> Task to complete: Filter the material below down to the lines with the word "agent" and give those lines.

Start of Available data

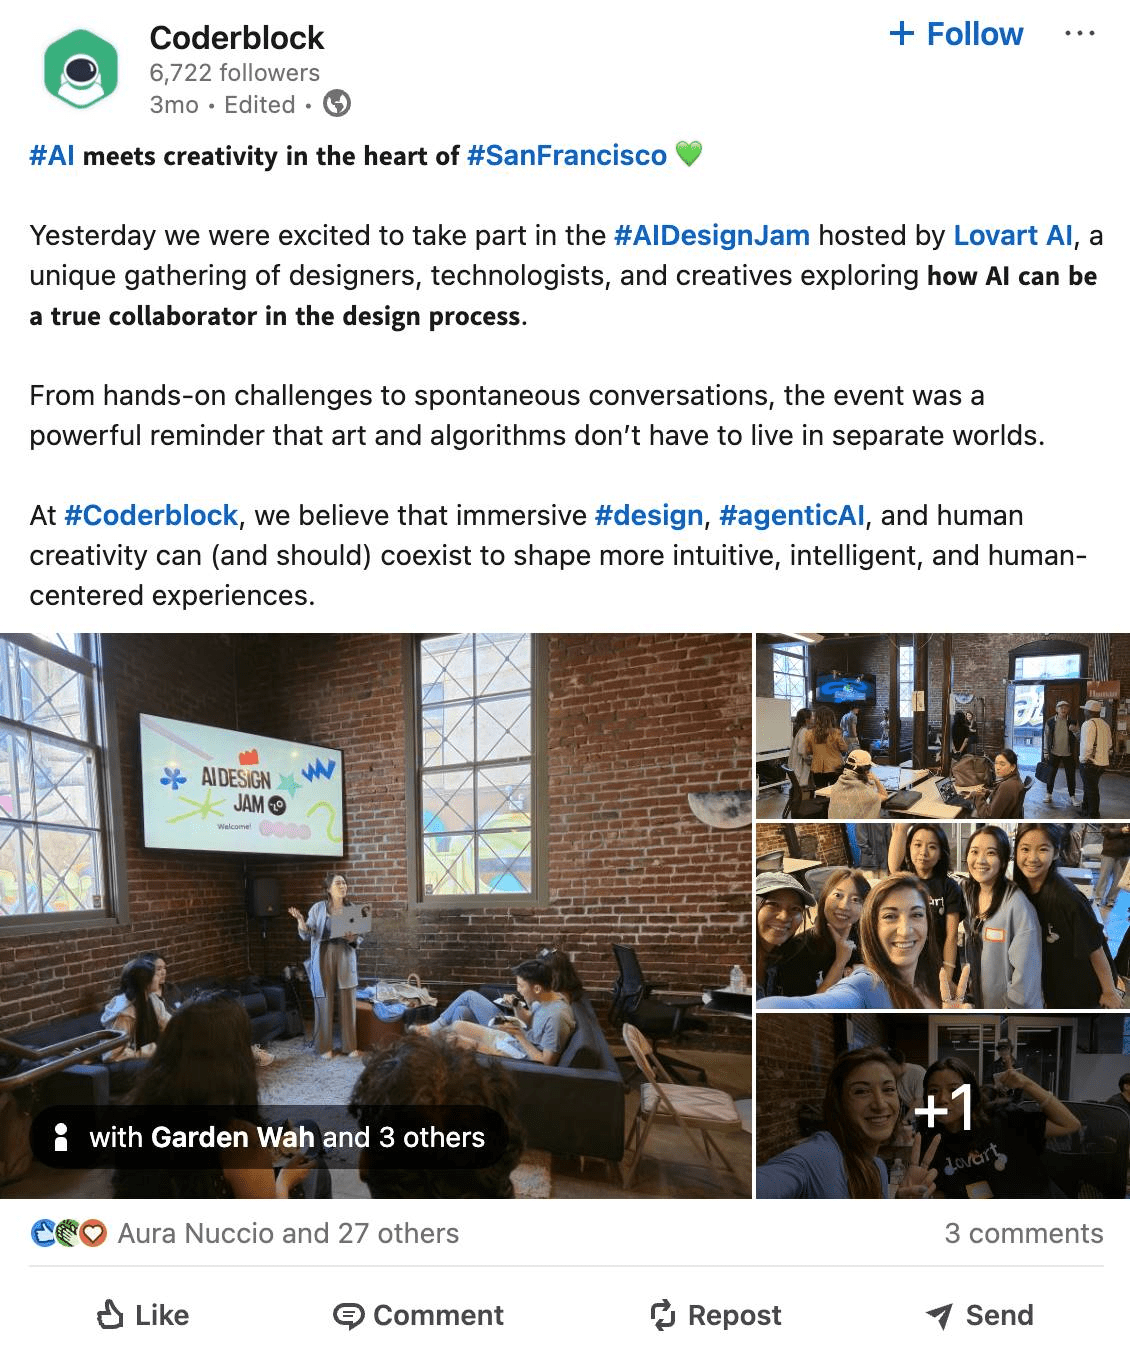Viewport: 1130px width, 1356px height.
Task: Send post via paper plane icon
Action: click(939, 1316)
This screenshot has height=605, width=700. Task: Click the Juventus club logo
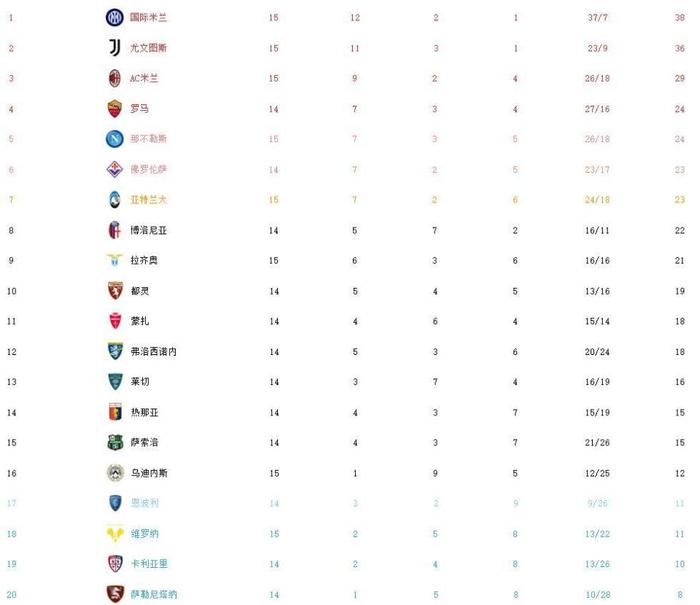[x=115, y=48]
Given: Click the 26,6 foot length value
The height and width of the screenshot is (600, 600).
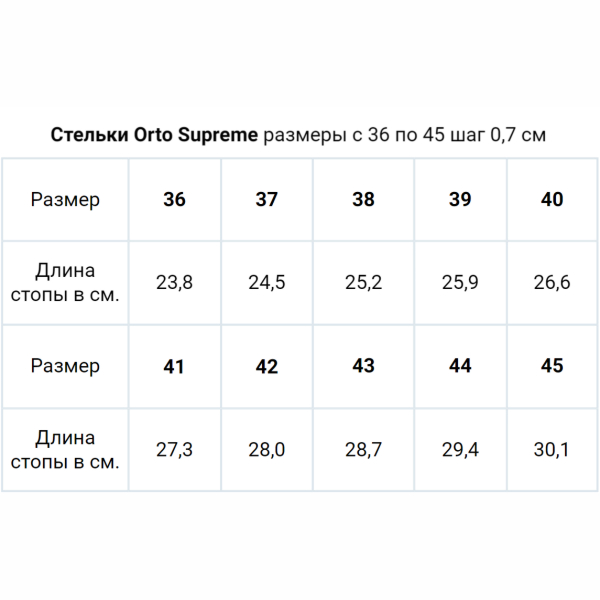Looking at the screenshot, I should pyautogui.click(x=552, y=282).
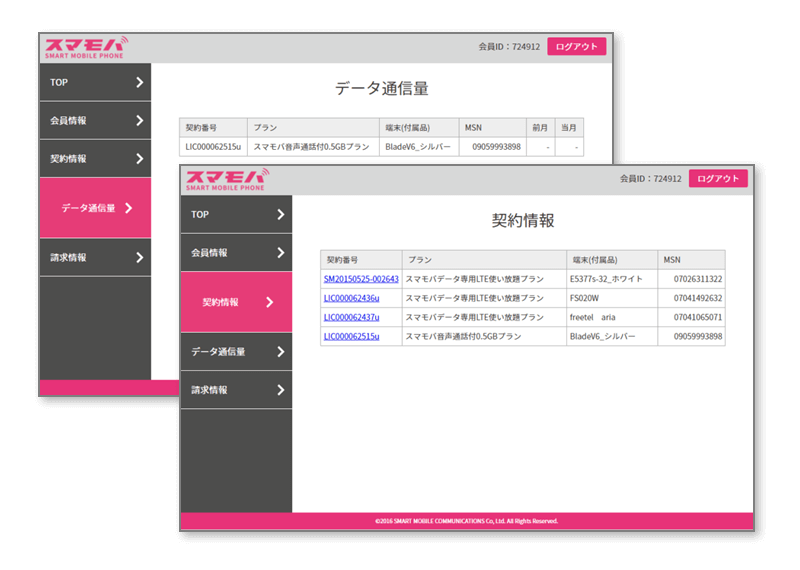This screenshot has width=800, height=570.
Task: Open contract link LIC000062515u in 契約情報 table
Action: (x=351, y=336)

End of Available data
Start of Available data

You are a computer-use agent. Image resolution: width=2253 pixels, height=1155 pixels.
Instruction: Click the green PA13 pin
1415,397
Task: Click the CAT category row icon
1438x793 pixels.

End of Available data
Start of Available data

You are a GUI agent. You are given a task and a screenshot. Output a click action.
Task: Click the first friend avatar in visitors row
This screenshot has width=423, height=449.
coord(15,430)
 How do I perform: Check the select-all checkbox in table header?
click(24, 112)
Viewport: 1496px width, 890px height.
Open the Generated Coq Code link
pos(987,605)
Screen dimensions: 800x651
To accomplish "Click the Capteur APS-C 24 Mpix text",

End of Available data

> Solution to this problem:
You are a computer-use agent. Image resolution: width=2253 pixels, height=1155 pixels.
You are a GUI agent. You are given a task and a screenshot. Output a click action.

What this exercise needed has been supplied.